Can Candida make you feel drunk?

Yes. Candida can ferment sugar into alcohol in the digestive tract. In severe cases, this can lead to auto-brewery syndrome, where a person feels intoxicated without consuming alcohol.

What are the symptoms of auto-brewery syndrome?

Common symptoms include brain fog, dizziness, fatigue, bloating, slurred speech, poor concentration, mood swings, headaches and feeling intoxicated after eating carbohydrates or sugar.

What causes auto-brewery syndrome?

Auto-brewery syndrome is often linked to Candida overgrowth, gut dysbiosis, repeated antibiotic use, acid-blocking medications, high sugar diets and other conditions that disrupt the microbiome.

Can antibiotics cause Candida overgrowth?

Yes. Antibiotics can wipe out beneficial gut bacteria, creating an environment where Candida can grow more easily.

Why do I feel tired and bloated after eating sugar?

When excess yeast in the gut ferments carbohydrates, it can produce gas, inflammation and toxic byproducts like acetaldehyde. This may contribute to fatigue, bloating and brain fog.

**Dataset extract**
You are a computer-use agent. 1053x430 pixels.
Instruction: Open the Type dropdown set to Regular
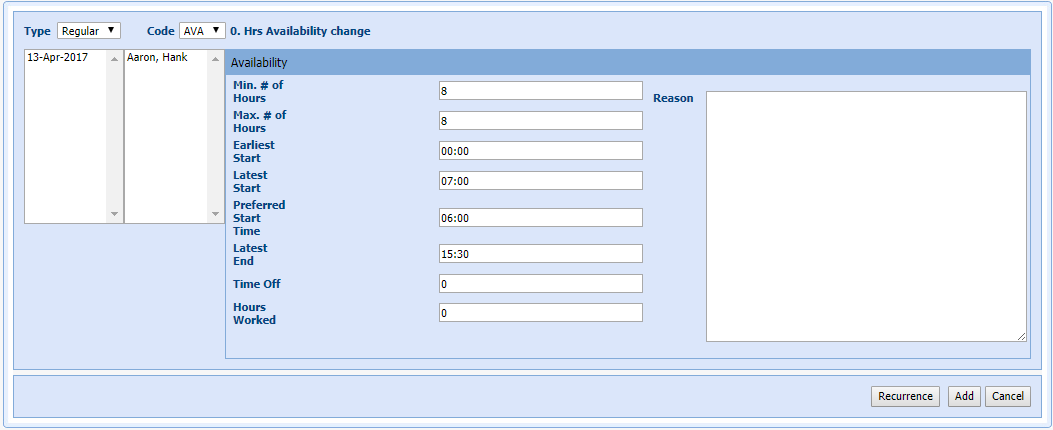[x=88, y=31]
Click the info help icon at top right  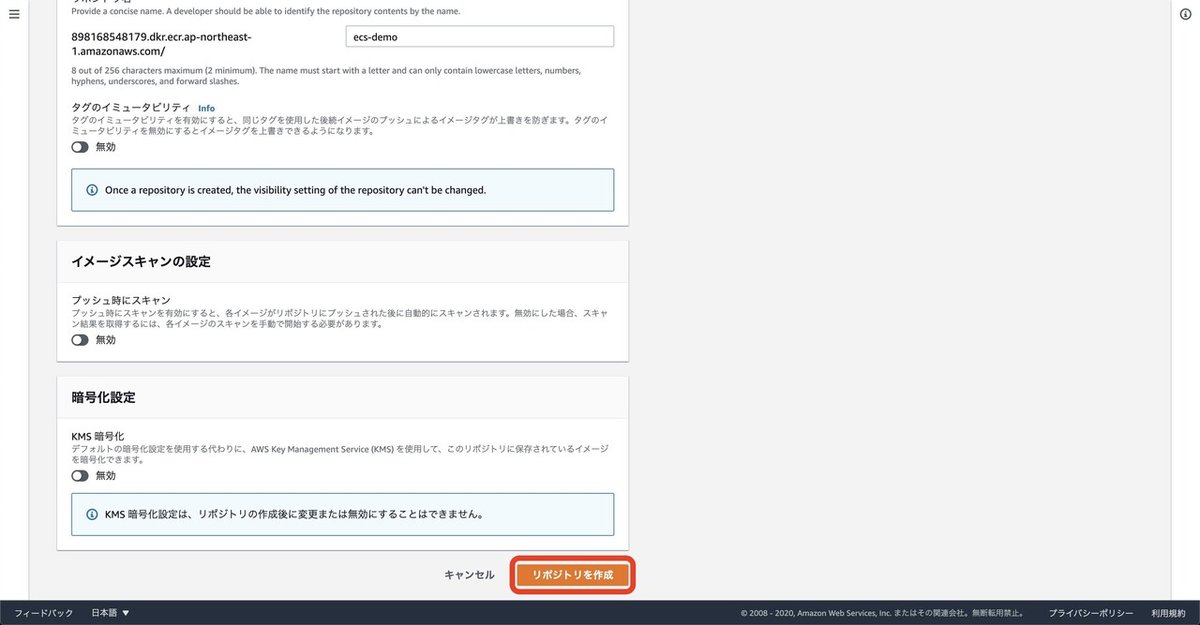coord(1187,13)
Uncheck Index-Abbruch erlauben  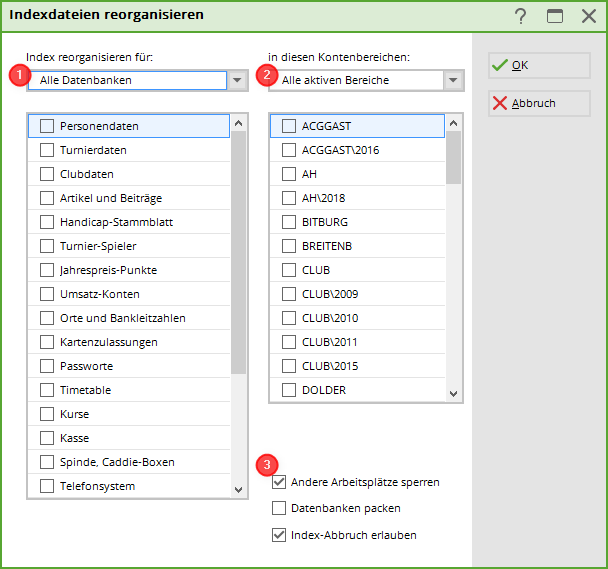click(279, 535)
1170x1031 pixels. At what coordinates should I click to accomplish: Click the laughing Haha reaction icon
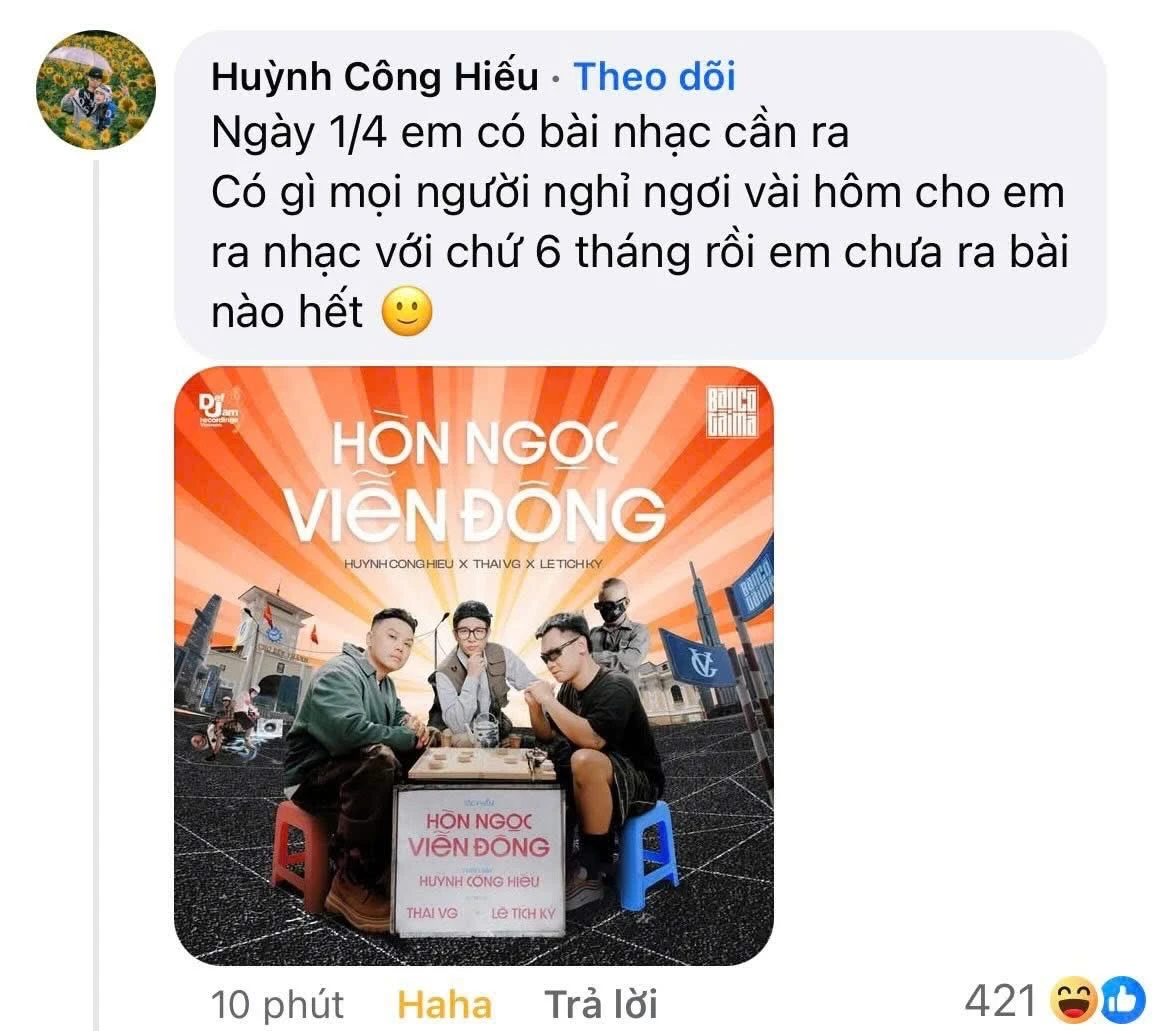click(1072, 1000)
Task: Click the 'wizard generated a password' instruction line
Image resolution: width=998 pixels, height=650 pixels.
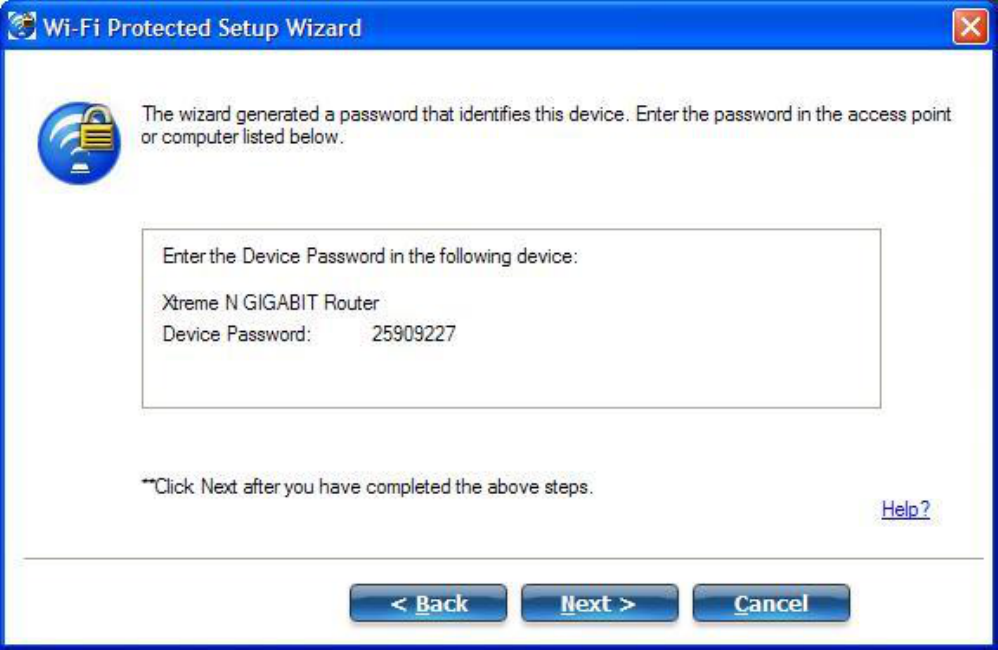Action: pyautogui.click(x=546, y=114)
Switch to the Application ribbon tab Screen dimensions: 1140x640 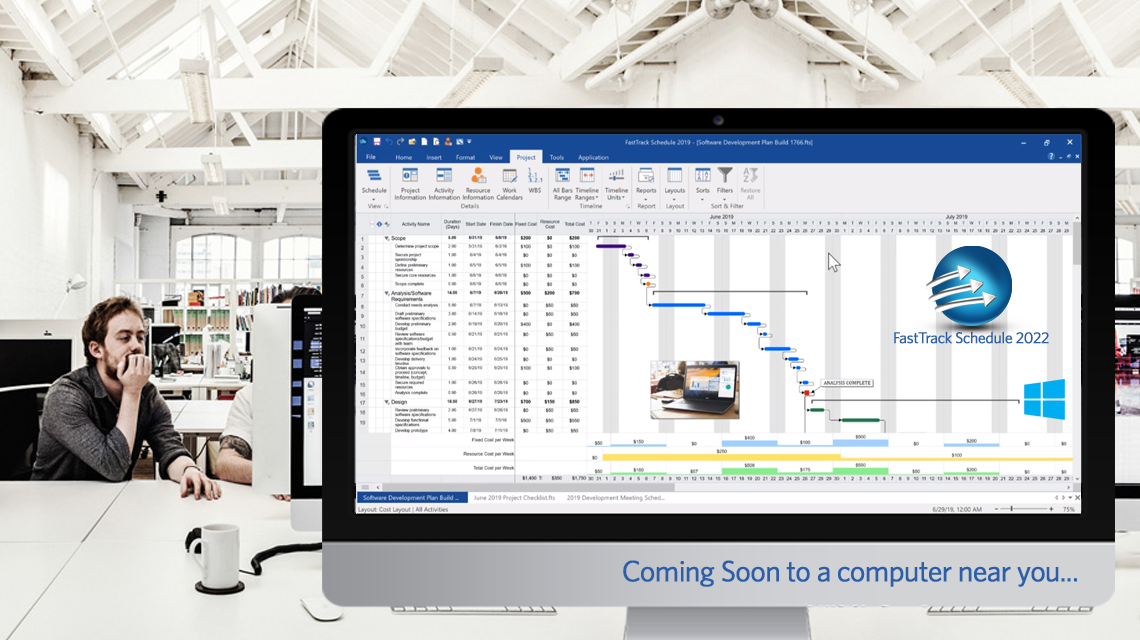[x=593, y=157]
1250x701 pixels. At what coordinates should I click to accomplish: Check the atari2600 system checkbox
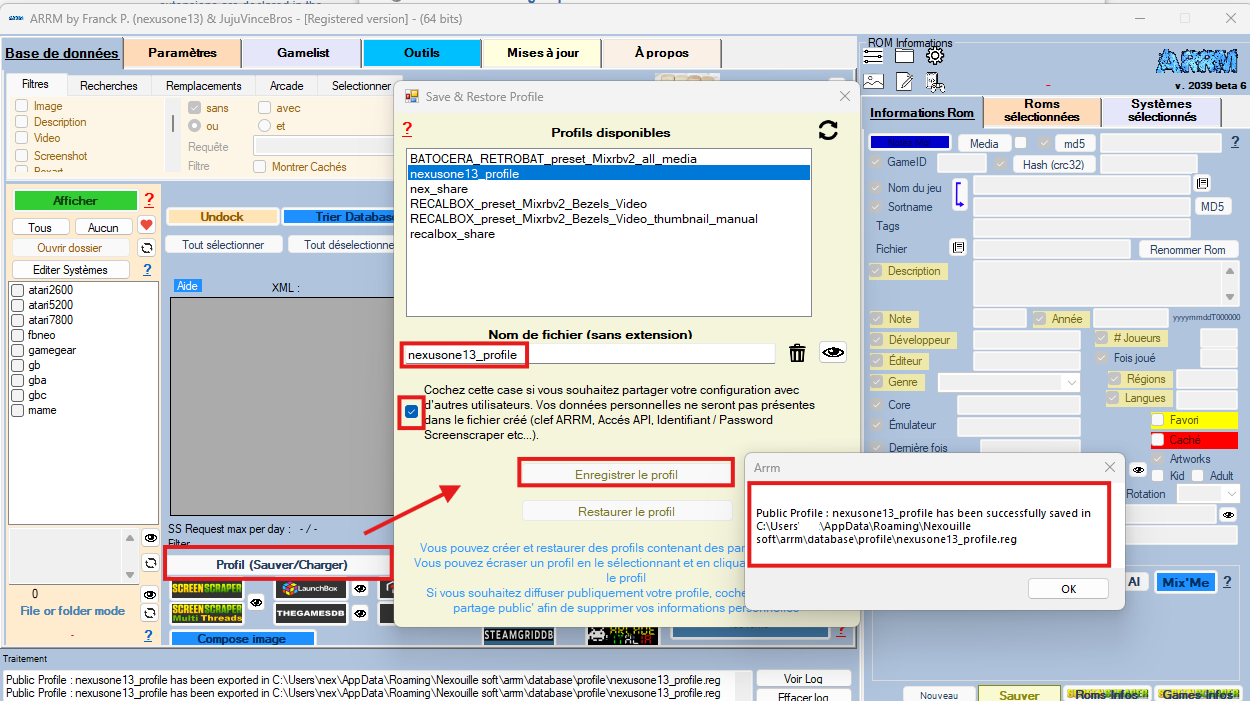click(17, 290)
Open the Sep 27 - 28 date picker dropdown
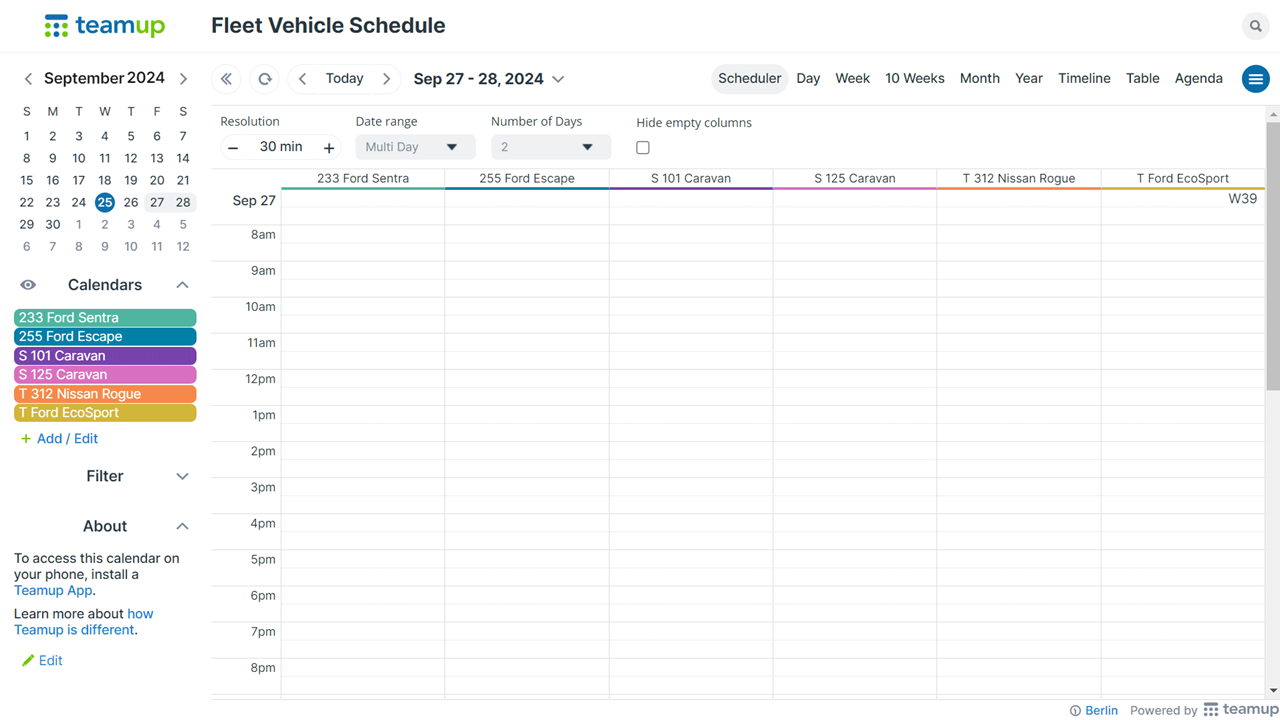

**Prompt 1**
Which factors does the Candida FAQ above link to auto-brewery syndrome? List every one.
**Prompt 2**
Can you extend the Candida FAQ above by writing what comes after its last answer?

**Task answer 1**
Candida overgrowth, gut dysbiosis, repeated antibiotic use, acid-blocking medications, high sugar diets, and other conditions that disrupt the microbiome.

**Task answer 2**
Can proton pump inhibitors make Candida worse?

Long-term use of acid-blocking medications like Nexium, Prilosec and Protonix may create a more favorable environment for yeast overgrowth in the digestive tract.

Is auto-brewery syndrome real?

Yes. Auto-brewery syndrome is recognized in the medical literature and has been documented in case studies involving yeast and bacterial fermentation in the gut.

How is auto-brewery syndrome diagnosed?

Diagnosis often includes a detailed medical history, symptom review, breath alcohol testing after carbohydrate intake and evaluation for gut microbiome imbalance or Candida overgrowth.